CONSIGNE ÉCRITE A -
Répétez fidèlement la liste, du tout début jusqu'à la ligne contenant « Looking at the screenshot, I should click(352, 249). », les deux bornes comprises.

TEXTE DU DOCUMENT -
******

Il existe depuis le début du siècle une légende qui, comme toutes les légendes indémontrables et révolutionnaires, a la vie dure. Lancée par Pierre Louïs, déjà auteur de poèmes supposés être des traductions de textes de Sapho, cette rumeur voudrait que ce soit Corneille qui ait écrit les pièces de Molière. Le dernier rebondissement de cette tentative de réunification a été provoqué par Dominique Labbé qui, en s'appuyant sur les outils informatiques, a étudié le vocabulaire des deux dramaturges et en est arrivé à la conclusion que leur proximité était telle qu'il ne pouvait s'agir que d'un seul et même auteur. Cette proposition a bien sûr été accueillie par une levée de boucliers des universitaires spécialistes de Molière.

Nous sommes, par bonheur, totalement inaptes à trancher dans ce débat et de toute façon, notre avis ne pèserait pas lourd dans ses querelles de spécialistes. Laissant aux experts le soin de démêler ce problème, nous avons tout loisir d'emprunter les chemins de traverse de ce débat et de nous attarder sur l'œuvre théorique de François Aubert. Si la passion et la virulence donnaient voix au chapitre, François Aubert serait certainement un des acteurs les plus en vue de cette bataille. Ayant pris connaissance de cette polémique, Aubert a très vite choisi son camp, avec un mélange d'excentricité et de conviction personnelle qui trente ans plus tard sont inextricablement mêlés. Dès qu'il en a eu la possibilité, il a taché à travers ses travaux universitaires de démontrer que Molière n'avait été que le prête-nom de Corneille. Malgré les critiques et la censure que lui infligèrent ses collègues, il ne se découragea pas et décida d'aller encore plus loin que les partisans de son camp : plutôt que de s'attacher, comme eux, à démontrer leur théorie, il a préféré en tirer directement les conséquences et a dès lors commencé à relire toute l'œuvre de Molière comme si elle était de la plume de Corneille.

******

LISTE AFFICHÉE -
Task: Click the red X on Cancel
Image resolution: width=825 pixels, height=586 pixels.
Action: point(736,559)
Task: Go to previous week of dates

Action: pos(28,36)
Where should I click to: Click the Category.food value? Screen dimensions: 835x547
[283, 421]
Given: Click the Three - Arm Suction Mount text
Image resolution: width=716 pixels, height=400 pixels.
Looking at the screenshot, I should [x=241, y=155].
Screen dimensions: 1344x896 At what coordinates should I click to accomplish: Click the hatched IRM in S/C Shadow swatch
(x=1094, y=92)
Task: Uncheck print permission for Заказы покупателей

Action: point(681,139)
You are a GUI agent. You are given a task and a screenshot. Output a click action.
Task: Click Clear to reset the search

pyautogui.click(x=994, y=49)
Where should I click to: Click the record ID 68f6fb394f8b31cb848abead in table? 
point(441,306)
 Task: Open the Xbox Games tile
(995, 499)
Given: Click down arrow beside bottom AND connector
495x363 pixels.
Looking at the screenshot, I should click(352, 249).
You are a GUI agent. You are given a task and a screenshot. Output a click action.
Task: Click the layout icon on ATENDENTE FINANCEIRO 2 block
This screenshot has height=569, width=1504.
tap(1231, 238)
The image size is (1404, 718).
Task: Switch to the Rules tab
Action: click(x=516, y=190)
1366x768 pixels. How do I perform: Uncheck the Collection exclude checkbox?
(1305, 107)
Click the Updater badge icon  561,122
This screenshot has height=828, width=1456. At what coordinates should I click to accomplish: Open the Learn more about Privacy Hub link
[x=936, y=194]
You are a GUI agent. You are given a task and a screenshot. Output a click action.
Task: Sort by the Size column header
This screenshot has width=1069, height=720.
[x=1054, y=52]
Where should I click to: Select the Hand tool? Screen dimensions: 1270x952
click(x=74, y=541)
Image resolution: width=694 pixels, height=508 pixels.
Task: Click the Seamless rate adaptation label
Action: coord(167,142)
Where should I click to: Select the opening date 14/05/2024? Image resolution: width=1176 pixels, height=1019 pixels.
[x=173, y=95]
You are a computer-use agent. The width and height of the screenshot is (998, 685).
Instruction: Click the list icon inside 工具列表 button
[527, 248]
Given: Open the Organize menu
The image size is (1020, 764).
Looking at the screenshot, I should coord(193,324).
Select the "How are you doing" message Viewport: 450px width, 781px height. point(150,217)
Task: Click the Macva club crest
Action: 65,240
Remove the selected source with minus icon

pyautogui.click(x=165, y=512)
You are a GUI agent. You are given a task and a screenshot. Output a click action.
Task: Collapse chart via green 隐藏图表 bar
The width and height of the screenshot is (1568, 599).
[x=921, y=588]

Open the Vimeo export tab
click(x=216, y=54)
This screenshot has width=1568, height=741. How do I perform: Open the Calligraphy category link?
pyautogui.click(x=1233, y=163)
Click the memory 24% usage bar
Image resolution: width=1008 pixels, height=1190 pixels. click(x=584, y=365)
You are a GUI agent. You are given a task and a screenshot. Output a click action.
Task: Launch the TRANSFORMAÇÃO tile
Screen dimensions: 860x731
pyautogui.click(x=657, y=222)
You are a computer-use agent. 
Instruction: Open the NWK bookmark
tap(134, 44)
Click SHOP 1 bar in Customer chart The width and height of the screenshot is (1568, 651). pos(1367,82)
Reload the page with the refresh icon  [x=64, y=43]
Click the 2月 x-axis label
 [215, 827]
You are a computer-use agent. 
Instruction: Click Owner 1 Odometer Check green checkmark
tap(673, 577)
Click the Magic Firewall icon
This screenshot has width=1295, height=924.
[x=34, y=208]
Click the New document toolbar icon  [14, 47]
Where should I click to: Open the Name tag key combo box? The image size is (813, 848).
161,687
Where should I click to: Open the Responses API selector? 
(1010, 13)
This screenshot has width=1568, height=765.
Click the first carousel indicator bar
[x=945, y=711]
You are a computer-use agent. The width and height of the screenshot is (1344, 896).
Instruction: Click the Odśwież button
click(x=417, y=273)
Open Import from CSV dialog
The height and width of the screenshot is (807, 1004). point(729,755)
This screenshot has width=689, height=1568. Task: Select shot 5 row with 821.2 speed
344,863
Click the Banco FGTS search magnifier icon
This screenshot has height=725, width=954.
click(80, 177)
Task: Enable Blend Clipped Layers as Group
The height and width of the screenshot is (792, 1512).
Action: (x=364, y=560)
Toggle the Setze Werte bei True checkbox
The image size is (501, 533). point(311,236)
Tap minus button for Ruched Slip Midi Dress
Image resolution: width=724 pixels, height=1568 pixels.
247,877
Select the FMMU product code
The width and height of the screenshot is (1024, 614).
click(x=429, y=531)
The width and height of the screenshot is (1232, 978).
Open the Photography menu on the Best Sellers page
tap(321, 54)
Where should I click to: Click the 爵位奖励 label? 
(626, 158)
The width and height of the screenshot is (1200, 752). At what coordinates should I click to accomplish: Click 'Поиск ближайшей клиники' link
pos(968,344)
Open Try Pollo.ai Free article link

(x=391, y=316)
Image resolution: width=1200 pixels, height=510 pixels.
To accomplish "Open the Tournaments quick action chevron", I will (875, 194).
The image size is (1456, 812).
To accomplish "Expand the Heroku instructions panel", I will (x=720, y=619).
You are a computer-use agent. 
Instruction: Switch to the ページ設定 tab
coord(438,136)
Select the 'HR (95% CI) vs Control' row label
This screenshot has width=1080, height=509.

******

CONSIGNE ÉCRITE B -
Reproduisez à l'identique le passage du texte sur Molière et Corneille, depuis « Il existe depuis » jusqu'à « spécialistes de Molière. » inclus.

SOLUTION A -
Task: Click the red X on Cancel
Image resolution: width=825 pixels, height=586 pixels.
Action: point(736,559)
Task: Go to previous week of dates

Action: pos(28,36)
Where should I click to: Click the Category.food value? Screen dimensions: 835x547
[283, 421]
Given: Click the Three - Arm Suction Mount text
Image resolution: width=716 pixels, height=400 pixels.
Looking at the screenshot, I should [x=241, y=155].
Screen dimensions: 1344x896 At what coordinates should I click to accomplish: Click the hatched IRM in S/C Shadow swatch
(x=1094, y=92)
Task: Uncheck print permission for Заказы покупателей

Action: point(681,139)
You are a GUI agent. You are given a task and a screenshot. Output a click action.
Task: Click Clear to reset the search

pyautogui.click(x=994, y=49)
Where should I click to: Click the record ID 68f6fb394f8b31cb848abead in table? 
point(441,306)
 Task: Open the Xbox Games tile
(995, 499)
Given: Click down arrow beside bottom AND connector
495x363 pixels.
Looking at the screenshot, I should click(352, 249).

SOLUTION B -
Il existe depuis le début du siècle une légende qui, comme toutes les légendes indémontrables et révolutionnaires, a la vie dure. Lancée par Pierre Louïs, déjà auteur de poèmes supposés être des traductions de textes de Sapho, cette rumeur voudrait que ce soit Corneille qui ait écrit les pièces de Molière. Le dernier rebondissement de cette tentative de réunification a été provoqué par Dominique Labbé qui, en s'appuyant sur les outils informatiques, a étudié le vocabulaire des deux dramaturges et en est arrivé à la conclusion que leur proximité était telle qu'il ne pouvait s'agir que d'un seul et même auteur. Cette proposition a bien sûr été accueillie par une levée de boucliers des universitaires spécialistes de Molière.